Encryption algorithms can operate on blocks of data at a time, or bits and bytes of data, based on the type of cipher. Let’s compare the two methods.
A block cipher is a symmetric key (same key to encrypt and decrypt) cipher that operates on a group of bits called a block. A block cipher encryption algorithm may take a 64-bit block of plain text and generate a 64-bit block of cipher text. With this type of encryption, the same key to encrypt is also used to decrypt. Examples of symmetrical block cipher algorithms include the following:
Advanced Encryption Standard (AES)
Triple Digital Encryption Standard (3DES)
Blowfish
Digital Encryption Standard (DES)
International Data Encryption Algorithm (IDEA)
Block ciphers may add padding in cases where there is not enough data to encrypt to make a full block size. This might result is a very small amount of wasted overhead, because the small padding would be processed by the cipher along with the real data.

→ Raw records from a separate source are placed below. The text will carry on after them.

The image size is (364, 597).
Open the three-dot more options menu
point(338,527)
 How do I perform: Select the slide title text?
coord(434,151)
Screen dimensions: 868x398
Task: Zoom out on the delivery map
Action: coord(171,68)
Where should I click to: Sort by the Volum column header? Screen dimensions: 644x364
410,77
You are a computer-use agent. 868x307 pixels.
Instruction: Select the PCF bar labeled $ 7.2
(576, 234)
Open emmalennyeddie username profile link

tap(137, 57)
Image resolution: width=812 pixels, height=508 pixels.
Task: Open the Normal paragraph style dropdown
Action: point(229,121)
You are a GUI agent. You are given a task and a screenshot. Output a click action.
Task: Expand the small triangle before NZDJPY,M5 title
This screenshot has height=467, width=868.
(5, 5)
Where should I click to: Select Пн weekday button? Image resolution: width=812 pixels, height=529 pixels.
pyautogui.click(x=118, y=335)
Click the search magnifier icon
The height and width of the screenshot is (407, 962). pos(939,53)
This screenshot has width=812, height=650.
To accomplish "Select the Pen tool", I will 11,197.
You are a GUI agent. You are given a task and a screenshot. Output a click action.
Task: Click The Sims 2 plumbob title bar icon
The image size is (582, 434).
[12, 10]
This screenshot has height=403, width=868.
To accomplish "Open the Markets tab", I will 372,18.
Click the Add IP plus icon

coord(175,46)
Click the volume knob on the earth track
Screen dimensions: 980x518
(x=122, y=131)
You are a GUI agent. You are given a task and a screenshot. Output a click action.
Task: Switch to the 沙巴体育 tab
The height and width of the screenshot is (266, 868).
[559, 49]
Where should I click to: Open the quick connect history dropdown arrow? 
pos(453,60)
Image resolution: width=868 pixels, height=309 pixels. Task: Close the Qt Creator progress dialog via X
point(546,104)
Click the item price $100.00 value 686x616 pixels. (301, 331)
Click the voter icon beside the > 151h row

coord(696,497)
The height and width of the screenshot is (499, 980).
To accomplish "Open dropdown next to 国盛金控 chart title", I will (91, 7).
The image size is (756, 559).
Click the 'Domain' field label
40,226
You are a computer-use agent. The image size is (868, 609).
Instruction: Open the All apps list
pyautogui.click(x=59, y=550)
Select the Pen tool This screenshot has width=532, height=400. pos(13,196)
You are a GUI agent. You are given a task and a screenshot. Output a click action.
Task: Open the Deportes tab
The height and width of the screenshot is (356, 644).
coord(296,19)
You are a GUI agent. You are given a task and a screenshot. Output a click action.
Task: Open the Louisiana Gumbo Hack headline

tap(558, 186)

A stream cipher is a symmetric key cipher (same key to encrypt as decrypt), where each bit of plaintext data to be encrypted is done 1 bit at a time against the bits of the key stream, also called a cipher digit stream. The resulting output is a ciphertext stream. Because a cipher stream does not have to fit in a given block size, there may be slightly less overhead than a block cipher that is requiring padding to complete a block size.